Rob’s artist biography describes his ‘coming out’ experience as “a societal passage only necessary from the lack of education and acceptance within the greater population.” But being queer taught him we have a choice in the matter. “In this world full of things that feel like obligation, we can choose the path that we take through all of those constructs and we can choose our family.” Feeling his ability to choose seems to be part of why he shifts his focus from the world’s loss, to its beauty — but there’s another reason for this approach. The universes he creates in his art, he creates in life too and for the same reason.
“I think art is a universal language that crosses all barriers of language, religion, politics.”
“We’re living in a society where wealthy individuals have most of the resources and everybody else is trying to fight to survive and at the end of the day, I want to inspire people. I want to show people that you know what, that may be the reality, but there’s ways to enjoy whatever stage of life you’re in, there’s ways to contribute and we don’t have to continue to subscribe to that narrative. We can create our own communities, our own environments. It’s something I’ve done myself.”

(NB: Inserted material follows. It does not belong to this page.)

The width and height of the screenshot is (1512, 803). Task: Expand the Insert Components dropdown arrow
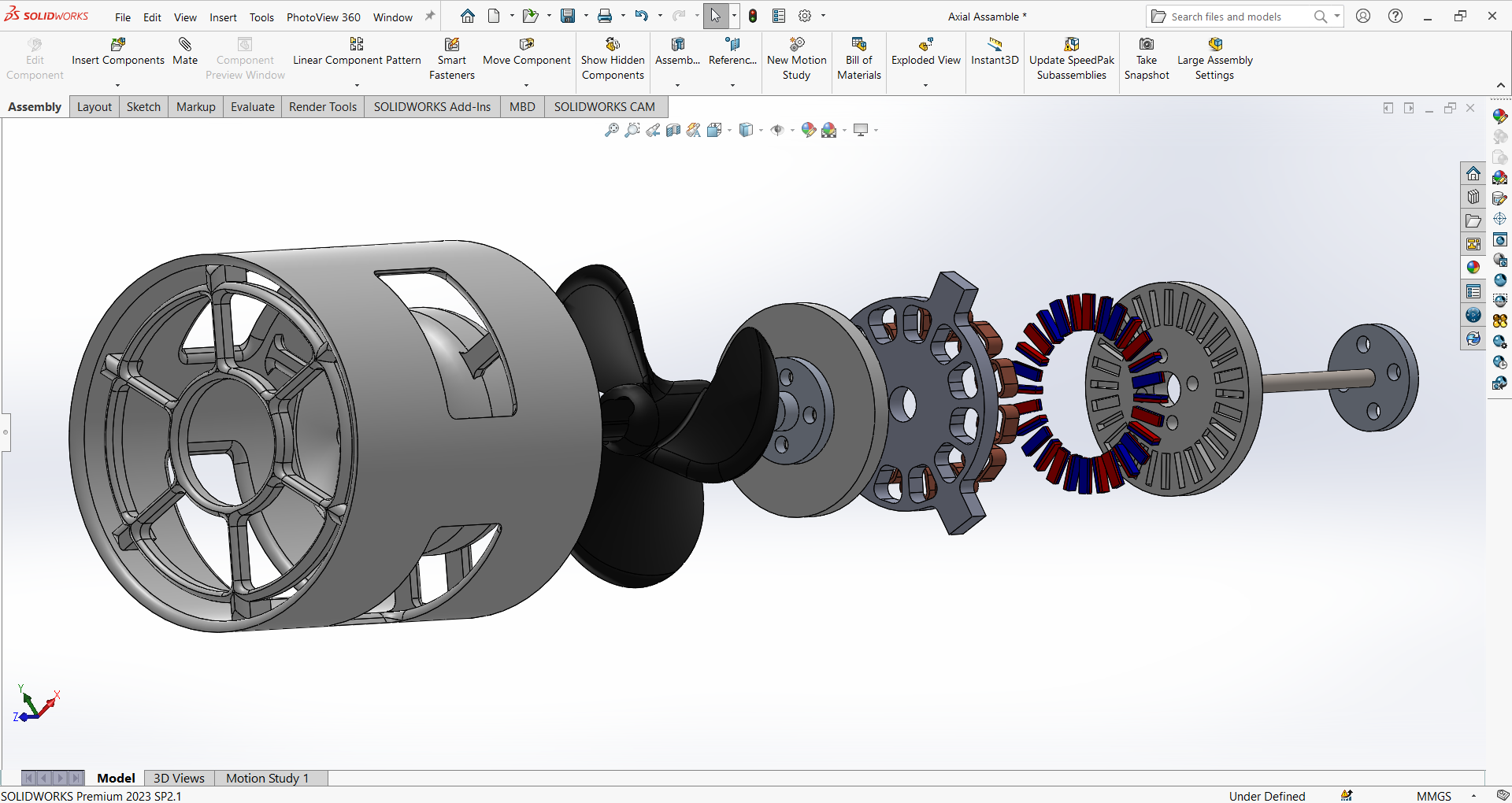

“It’s kind of weird to be here” he muses, thinking about where photography has taken him the last 12 years. “I was working at a pizza place and barely able to pay my rent when I was 19 up to 25. I’ve been able to make this journey and transition myself to a place where I focused on the positive, I focused on the beauty around me and surrounding myself with likeminded people and I now live in this beautiful reality.” Attributing his focus on beauty for creating his “beautiful reality,” clarifies why he takes this same approach to advocacy within his art, through reflecting aspects of the world he wants to see more of.
Through this worldview, Rob plans to direct and shoot a film working with organisations on the frontlines of environmental change, showing their work in hopes of inspiring action. “I think art is a universal language that crosses all barriers of language, religion, politics. Art has this amazing ability to make you feel things and when you feel things, you take action and I think that’s the role that art plays in our society. It allows people to either cry, or laugh or get angry and have some sort of response to those emotions and I think that’s a beautiful thing and I think artists should feel responsible, they should care about our planet and our world. Every battle, whether it’s for queer rights, or black or trans rights, there’s people in our historic past that have paved the way for us to be where we’re at now.”
Aside from its ability to spark change, it’s the theme of beauty that Rob Woodcox always seems to return to. “Art is very powerful. It’s always been a very necessary tool in this world and at the end of the day it’s what makes life enjoyable. All the forms of expression; art, music, dance, photography, cinema, that’s what makes life fun, so what would life be without the artists?”